O auditor-fiscal do trabalho Diego Leal, da Gerencia Regional do Trabalho de Juazeiro, apontou alguns riscos comuns a todos os poços. "Não há qualquer preocupação em proteger os trabalhadores, que descem em buracos de 50, 100 metros sem proteção contra quedas e contra a aspiração de pó de pedra. Além disso as condições de alojamento apontam para uma total precariedade”, afirmou. O representante da Secretaria estadual do Trabalho, Renda e Esporte, Diego Meira, lembrou que “a maior parte dos trabalhadores não tem qualificação profissional, vindo de atividades como trabalho rural e construção civil, o que pode dificultar um eventual trabalho de recolocação caso o garimpo não continue”.

Corrida da ametista - O garimpo começou em maio de 2017 e foi interditado pouco depois, porém a atividade continuou e vem atraindo muitas pessoas. Nos primeiros dias, a corrida da ametista chegou a levar mais de nove mil pessoas para o local, segundo estimativas dos proprios garimpeiros. Hoje o local reuniria, também segundo eles, algo em todo de três mil pessoas. O sistema de produção quase sempre é o mesmo, com um investidor garantir ferramentas e mantimentos a pequenos grupos de três a 15 garimpeiros, que passam ser ser “sócios da produção, ficando com um pequeno percentual do que for apurado com a venda dos lotes de pedra.

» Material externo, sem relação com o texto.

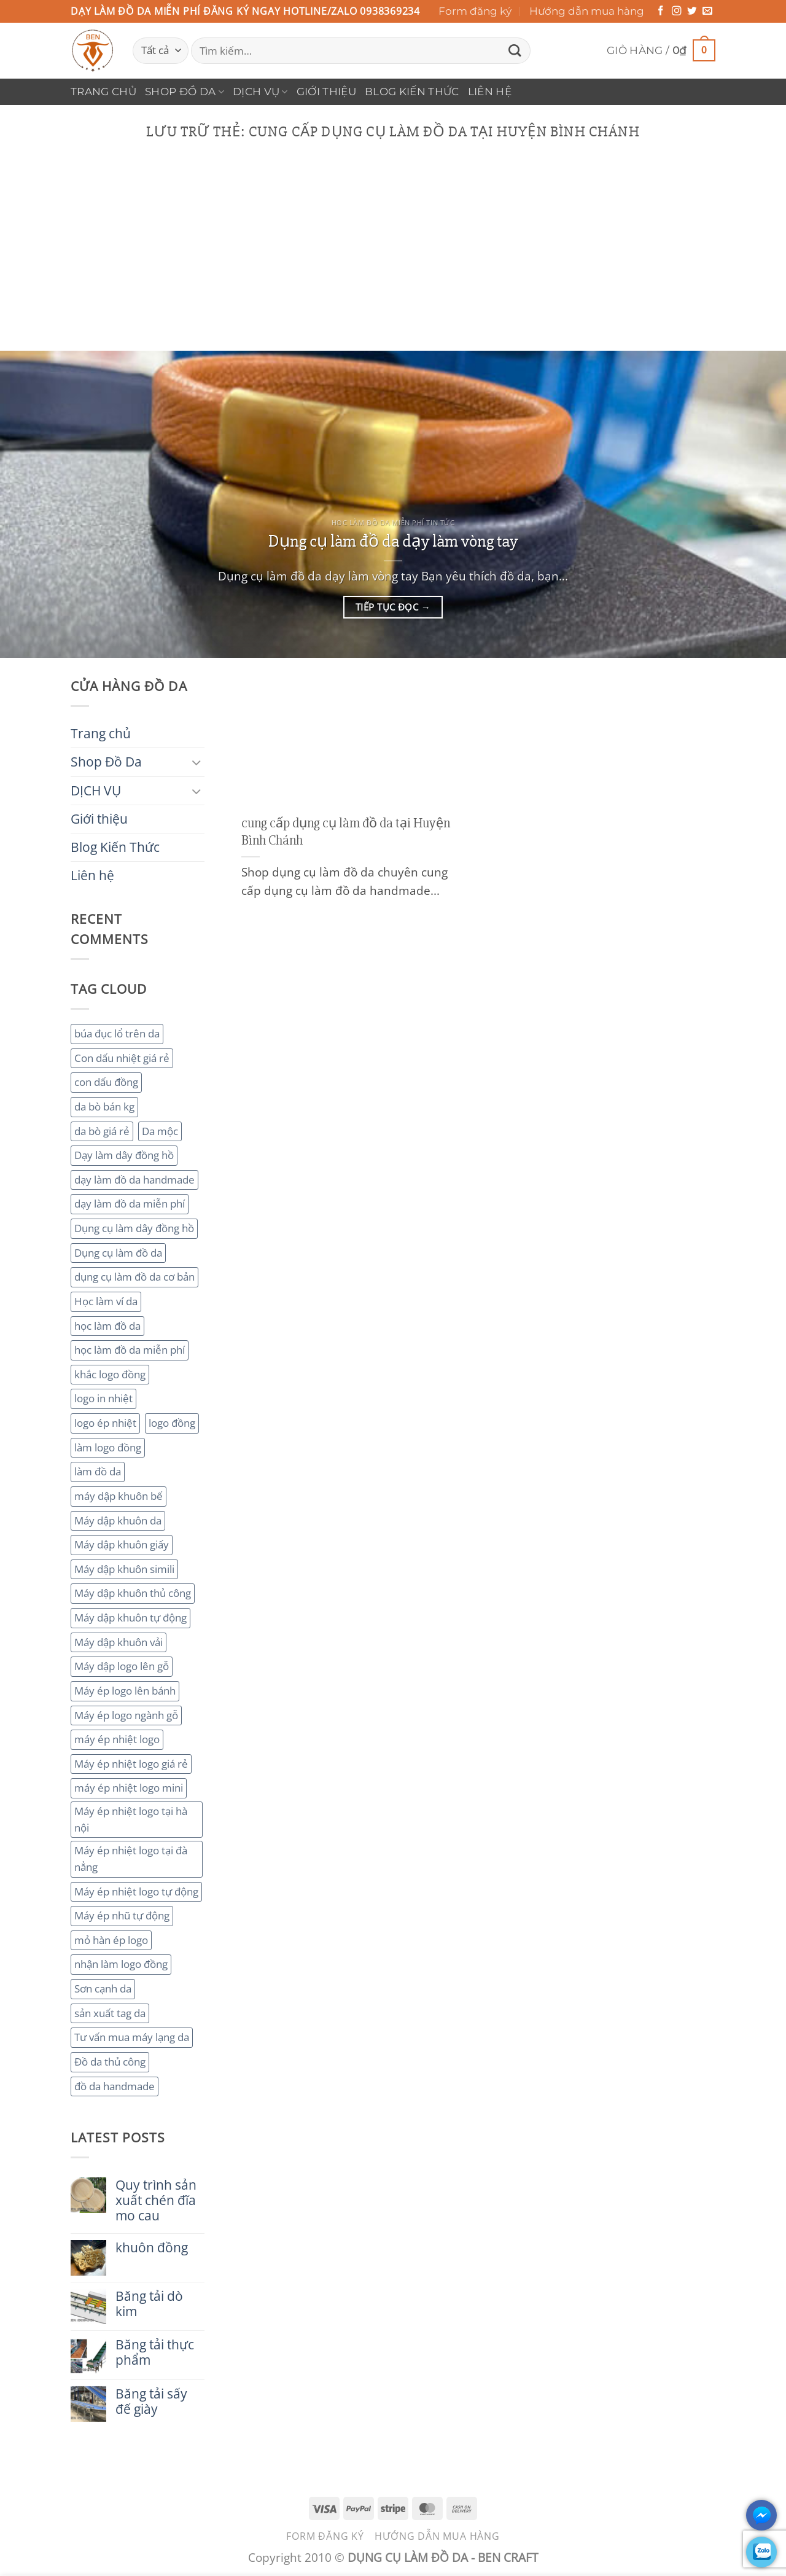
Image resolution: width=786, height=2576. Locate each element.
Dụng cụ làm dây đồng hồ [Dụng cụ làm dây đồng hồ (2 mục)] (134, 1228)
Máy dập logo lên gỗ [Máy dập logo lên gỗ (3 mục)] (121, 1666)
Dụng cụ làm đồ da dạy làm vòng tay (393, 541)
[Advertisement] (393, 259)
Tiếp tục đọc (393, 607)
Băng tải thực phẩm (154, 2352)
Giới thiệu (326, 91)
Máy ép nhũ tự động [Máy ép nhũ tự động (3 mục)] (121, 1915)
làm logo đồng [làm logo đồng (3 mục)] (107, 1447)
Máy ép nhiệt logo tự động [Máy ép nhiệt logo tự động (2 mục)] (136, 1891)
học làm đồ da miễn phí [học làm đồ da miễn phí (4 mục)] (129, 1350)
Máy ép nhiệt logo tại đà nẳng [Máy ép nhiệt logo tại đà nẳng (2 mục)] (130, 1858)
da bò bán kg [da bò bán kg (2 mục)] (104, 1106)
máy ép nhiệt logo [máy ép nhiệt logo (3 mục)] (117, 1739)
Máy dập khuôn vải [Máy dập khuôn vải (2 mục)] (118, 1642)
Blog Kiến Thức (412, 91)
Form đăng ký (475, 11)
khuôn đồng (151, 2247)
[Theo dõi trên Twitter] (692, 11)
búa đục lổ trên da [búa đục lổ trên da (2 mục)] (117, 1033)
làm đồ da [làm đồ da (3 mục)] (97, 1471)
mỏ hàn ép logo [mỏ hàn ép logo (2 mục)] (111, 1940)
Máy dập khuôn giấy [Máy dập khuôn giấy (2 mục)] (121, 1544)
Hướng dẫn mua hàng (586, 11)
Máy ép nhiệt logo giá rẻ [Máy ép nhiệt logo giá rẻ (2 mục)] (131, 1764)
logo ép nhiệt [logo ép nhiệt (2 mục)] (105, 1423)
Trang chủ (103, 91)
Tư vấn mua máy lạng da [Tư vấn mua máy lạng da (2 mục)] (131, 2037)
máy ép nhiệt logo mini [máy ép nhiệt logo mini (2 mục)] (128, 1788)
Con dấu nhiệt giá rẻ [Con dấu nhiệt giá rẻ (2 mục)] (121, 1058)
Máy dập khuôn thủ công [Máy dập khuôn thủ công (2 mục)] (132, 1593)
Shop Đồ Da (184, 91)
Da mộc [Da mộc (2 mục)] (160, 1131)
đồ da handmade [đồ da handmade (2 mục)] (114, 2086)
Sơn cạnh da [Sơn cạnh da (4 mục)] (102, 1988)
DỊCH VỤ (260, 91)
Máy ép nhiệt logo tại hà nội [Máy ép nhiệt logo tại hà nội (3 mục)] (130, 1819)
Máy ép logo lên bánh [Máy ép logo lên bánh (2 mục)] (125, 1691)
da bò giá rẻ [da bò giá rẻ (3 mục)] (102, 1131)
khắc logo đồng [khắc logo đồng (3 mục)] (110, 1374)
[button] (661, 50)
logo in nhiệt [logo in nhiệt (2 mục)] (103, 1398)
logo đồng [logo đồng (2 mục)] (172, 1423)
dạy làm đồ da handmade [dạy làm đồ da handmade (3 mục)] (134, 1180)
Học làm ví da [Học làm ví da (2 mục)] (106, 1301)
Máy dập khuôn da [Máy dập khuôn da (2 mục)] (117, 1520)
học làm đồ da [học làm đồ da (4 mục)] (107, 1326)
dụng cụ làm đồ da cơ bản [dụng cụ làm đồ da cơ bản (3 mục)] (134, 1277)
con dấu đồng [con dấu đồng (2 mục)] (106, 1082)
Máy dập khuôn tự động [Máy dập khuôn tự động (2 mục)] (130, 1617)
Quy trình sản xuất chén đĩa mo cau (155, 2200)
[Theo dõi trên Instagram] (677, 11)
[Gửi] (514, 50)
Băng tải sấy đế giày (151, 2401)
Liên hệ (490, 91)
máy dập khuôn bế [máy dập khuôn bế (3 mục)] (118, 1496)
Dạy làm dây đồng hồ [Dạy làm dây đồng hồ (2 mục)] (124, 1155)
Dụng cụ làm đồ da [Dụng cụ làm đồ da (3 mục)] (118, 1253)
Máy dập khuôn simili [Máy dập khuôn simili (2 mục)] (124, 1569)
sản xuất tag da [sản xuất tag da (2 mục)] (110, 2013)
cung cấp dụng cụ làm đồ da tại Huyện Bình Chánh (345, 831)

Assim como a extração, o comércio da ametista também é completamente ilegal. Ele é feito entre os próprios garimpeiros, que levam o material retirado para compradores, na maioria estrangeiros, principalmente indianos e chineses, que se deslocam até Sento-Sé para comprar e levar o material. Um saco de 50 quilos de pedra é vendido atualmente por cerca de R$1.000, valor que segundo os garimpeiros caiu bastante nos últimos meses, assim como a produção das minas, que já apresenta sinais de fadiga. Eles reclamam que os custos para produzir são altos e que a atividade não está mais compensando. Ainda assim alguns investidores continuam buscando o sonho de encontrar um bom veio e retirar volumes maiores que permitam que eles retirem o investimento feito em máquinas, equipamentos e materiais de consumo.

É o caso de Ariosvaldo Almeida, 48 anos. Trabalhando em garimpos a vida inteira, mas também envolvido em outros negócios como construção civil, ele diz ter investido mais de R$100 mil nos seus dois poços. Acredita ainda que irá encontrar pedras de melhor qualidade junto com seus seis “sócios”, nome dado aos garimpeiros que trabalham por produção e que recebem um valor fixo por semana para as despesas pessoais. Já para Flávio Santos, 25 anos, o garimpo foi a única alternativa depois que ficou desempregado em São Paulo, onde trabalhava na construção civil. “Fiquei sem emprego e voltei para minha região para aventurar no garimpo. Até agora não tirei nada, mas acredito que ainda consiga achar um veio de ametista pura”.